**What this task involves**: Please reproduce every entry below without omitting a single line.

Collected data entries:
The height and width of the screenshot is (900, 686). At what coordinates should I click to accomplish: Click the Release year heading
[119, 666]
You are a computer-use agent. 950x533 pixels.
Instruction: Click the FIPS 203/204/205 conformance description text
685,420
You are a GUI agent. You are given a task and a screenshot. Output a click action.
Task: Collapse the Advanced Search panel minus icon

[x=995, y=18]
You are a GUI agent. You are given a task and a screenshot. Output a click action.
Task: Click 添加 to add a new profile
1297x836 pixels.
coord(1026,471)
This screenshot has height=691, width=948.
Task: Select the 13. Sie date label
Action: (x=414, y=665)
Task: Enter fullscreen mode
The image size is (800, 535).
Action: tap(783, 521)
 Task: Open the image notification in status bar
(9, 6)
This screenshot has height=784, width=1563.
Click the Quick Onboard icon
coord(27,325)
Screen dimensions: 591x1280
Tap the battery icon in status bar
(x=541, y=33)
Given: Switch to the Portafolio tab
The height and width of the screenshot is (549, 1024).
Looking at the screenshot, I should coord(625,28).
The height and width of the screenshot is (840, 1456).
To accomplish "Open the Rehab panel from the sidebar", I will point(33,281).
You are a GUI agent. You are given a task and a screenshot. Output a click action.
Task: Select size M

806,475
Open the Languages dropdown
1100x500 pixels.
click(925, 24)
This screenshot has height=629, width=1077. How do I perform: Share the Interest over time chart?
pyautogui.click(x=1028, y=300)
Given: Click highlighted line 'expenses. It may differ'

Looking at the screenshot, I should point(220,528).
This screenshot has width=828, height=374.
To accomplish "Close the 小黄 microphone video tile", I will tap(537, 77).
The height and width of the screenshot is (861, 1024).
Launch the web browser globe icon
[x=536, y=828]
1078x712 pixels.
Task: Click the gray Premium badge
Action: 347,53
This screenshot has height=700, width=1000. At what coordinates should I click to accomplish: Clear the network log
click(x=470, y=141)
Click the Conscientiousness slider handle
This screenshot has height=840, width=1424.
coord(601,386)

**Response box**:
The height and width of the screenshot is (900, 686). At what coordinates should I click to accomplish: Click the Release year heading
[119, 666]
You are a computer-use agent. 950x533 pixels.
Instruction: Click the FIPS 203/204/205 conformance description text
685,420
You are a GUI agent. You are given a task and a screenshot. Output a click action.
Task: Collapse the Advanced Search panel minus icon

[x=995, y=18]
You are a GUI agent. You are given a task and a screenshot. Output a click action.
Task: Click 添加 to add a new profile
1297x836 pixels.
coord(1026,471)
This screenshot has height=691, width=948.
Task: Select the 13. Sie date label
Action: (x=414, y=665)
Task: Enter fullscreen mode
The image size is (800, 535).
Action: tap(783, 521)
 Task: Open the image notification in status bar
(9, 6)
This screenshot has height=784, width=1563.
Click the Quick Onboard icon
coord(27,325)
Screen dimensions: 591x1280
Tap the battery icon in status bar
(x=541, y=33)
Given: Switch to the Portafolio tab
The height and width of the screenshot is (549, 1024).
Looking at the screenshot, I should coord(625,28).
The height and width of the screenshot is (840, 1456).
To accomplish "Open the Rehab panel from the sidebar", I will point(33,281).
You are a GUI agent. You are given a task and a screenshot. Output a click action.
Task: Select size M

806,475
Open the Languages dropdown
1100x500 pixels.
click(925, 24)
This screenshot has height=629, width=1077. How do I perform: Share the Interest over time chart?
pyautogui.click(x=1028, y=300)
Given: Click highlighted line 'expenses. It may differ'

Looking at the screenshot, I should point(220,528).
This screenshot has width=828, height=374.
To accomplish "Close the 小黄 microphone video tile", I will tap(537, 77).
The height and width of the screenshot is (861, 1024).
Launch the web browser globe icon
[x=536, y=828]
1078x712 pixels.
Task: Click the gray Premium badge
Action: 347,53
This screenshot has height=700, width=1000. At what coordinates should I click to accomplish: Clear the network log
click(x=470, y=141)
Click the Conscientiousness slider handle
This screenshot has height=840, width=1424.
coord(601,386)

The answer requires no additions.